Montefiascone – Mille foto e sette ore di volo del drone. Questi i numeri dell’intervento di ieri della squadra Sapr (sistemi aeromobili a pilotaggio remoto) dei vigili del fuoco del comando di Roma con l’utilizzo di due droni per controllare nei minimi dettagli la cupola di Santa Margherita.
Nella giornata di ieri la squadra Sapr, chiamata dai vigili del fuoco di Viterbo, ha ispezionato, sia internamente che esternamente, la seicentesca cupola della basilica.
Sono state scattate circa mille foto nelle sette ore di volo dei robot durante tutto l’arco della giornata. E’ stata effettuata una minuziosa ispezione anche con la telecamera termicaper controllare infiltrazioni ed eventuali danni. Inoltre sono state monitorate vecchie crepe dovute al terremoto di Tuscania nel 1971 e di Amatrice del 2016.
Il materiale raccolto rimarrà agli atti dei pompieri per eventuali interventi o progetti.
Ieri a piazzale Mauri è stato posizionato il posto di comando avanzato dei vigili del fuoco di Viterbo utilizzato come base operativa. Nello stesso luogo sono stati allestiti i droni per i voli.

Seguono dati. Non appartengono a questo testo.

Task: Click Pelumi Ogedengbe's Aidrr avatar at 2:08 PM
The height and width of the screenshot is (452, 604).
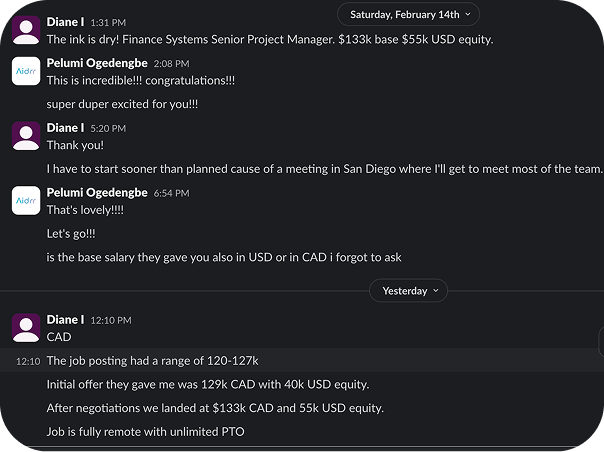Action: 26,71
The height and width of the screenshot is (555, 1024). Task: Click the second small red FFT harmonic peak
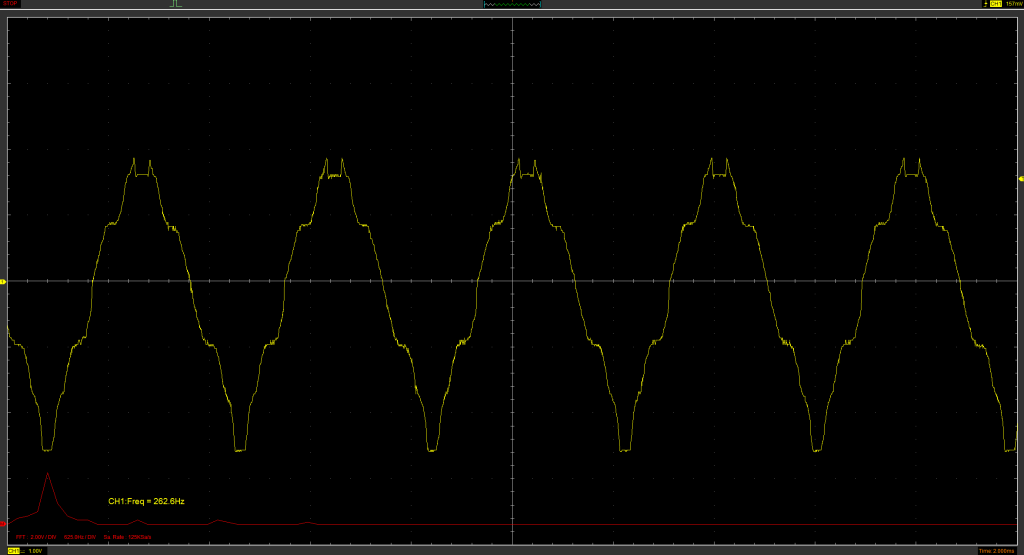coord(219,520)
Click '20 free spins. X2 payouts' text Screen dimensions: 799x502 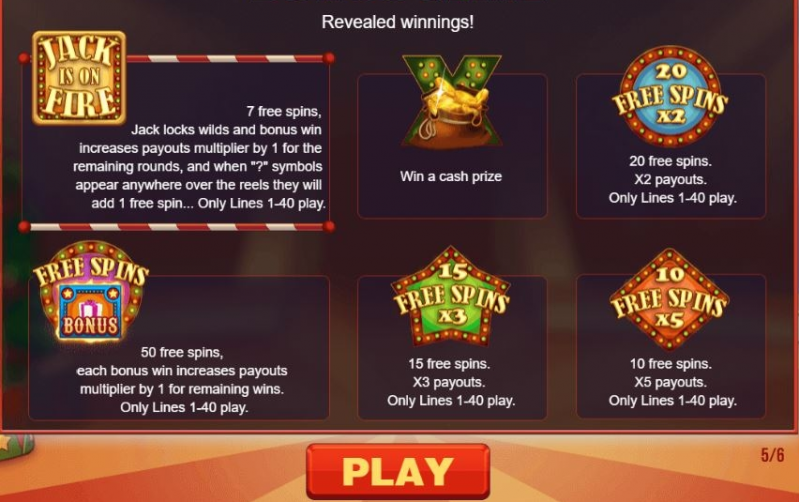click(x=671, y=170)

La specifica squadra Sapr vanta una molteplicità di interventi in tutti gli scenari di emergenza possibili. Infatti i droni dei vigili del fuoco sono stati impegnati ad Amatrice dopo il terremoto, al G8 di Taormina, a Genova per il crollo del ponte Morandi, nella chiesa di San Giuseppe dei falegnami crollata a Roma alla fine di agosto, per il monitoraggio dell’isola di Pantelleria, nella ricerca delle persone scomparse e per i grandi incendi.

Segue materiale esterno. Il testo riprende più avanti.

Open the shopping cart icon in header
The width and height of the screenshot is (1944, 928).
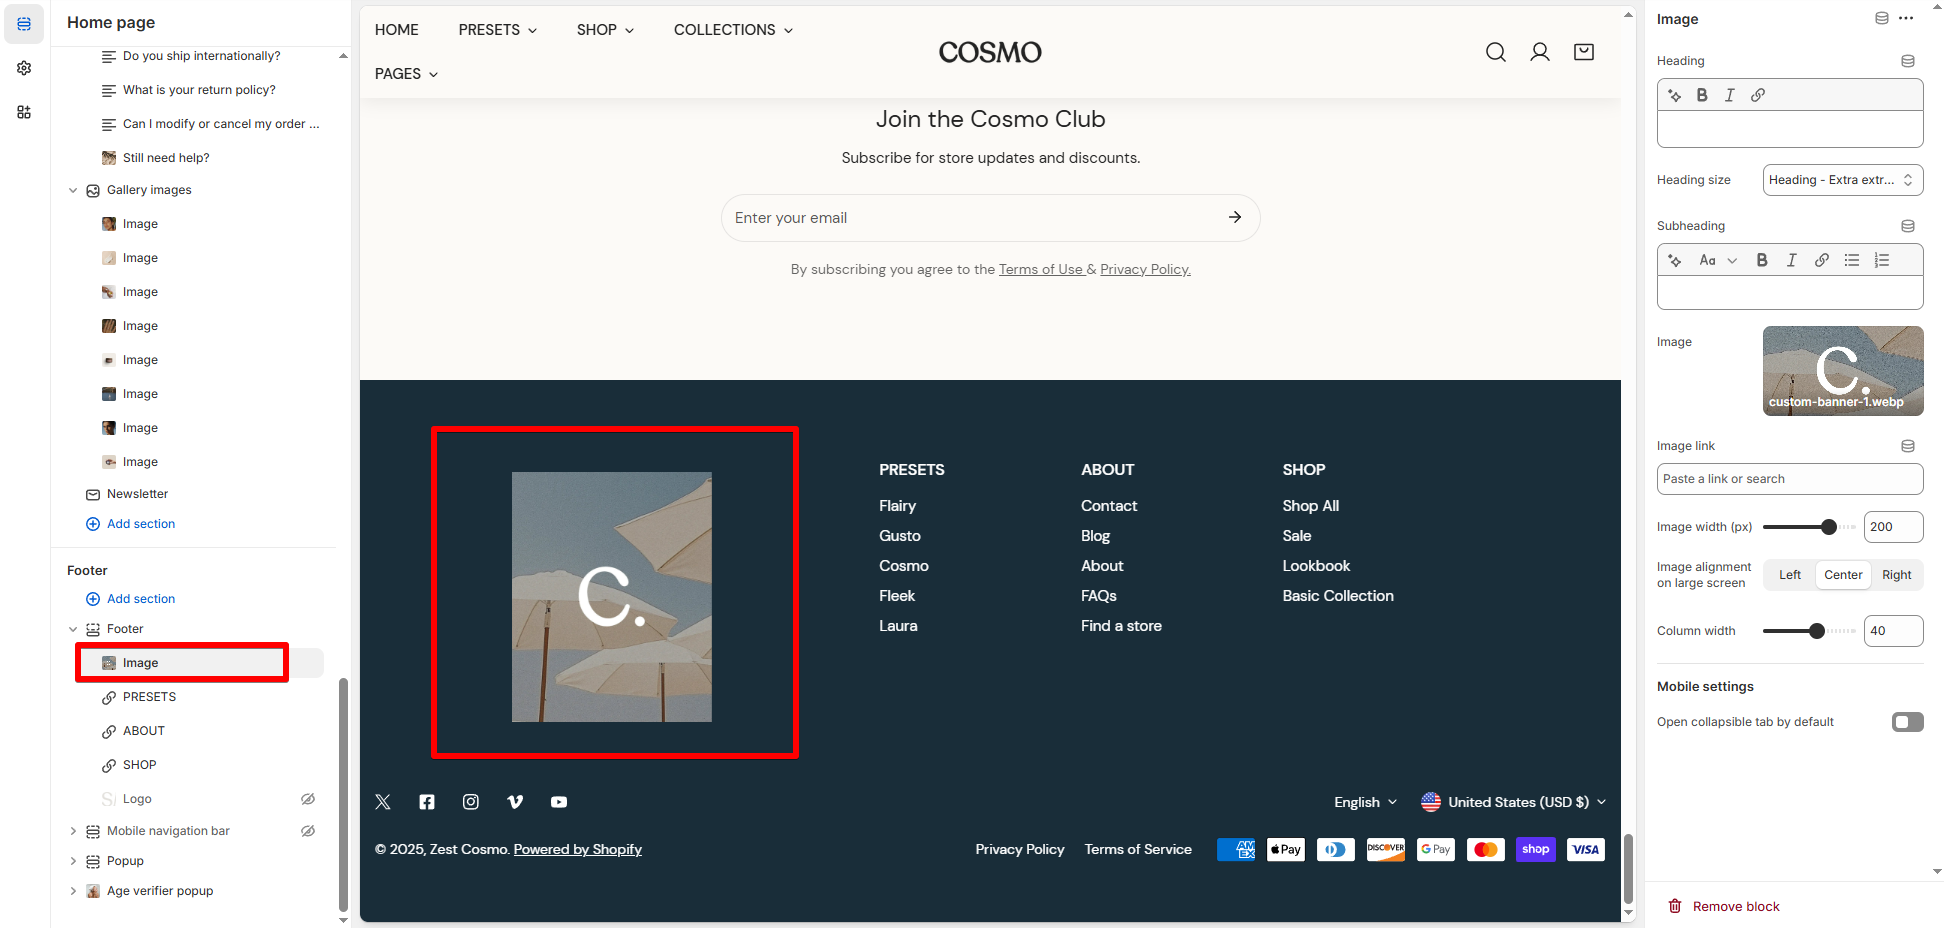1583,52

Con questo importante e specializzato intervento di ieri i due droni hanno visualizzato nel dettaglio tutta la parte esterna ed interna della cupola come mai era avvenuto nel passato. Con il materiale raccolto si avrà un quadro dettagliato della struttura, con eventuali criticità per poter pianificare eventuali interventi futuri di messa in sicurezza.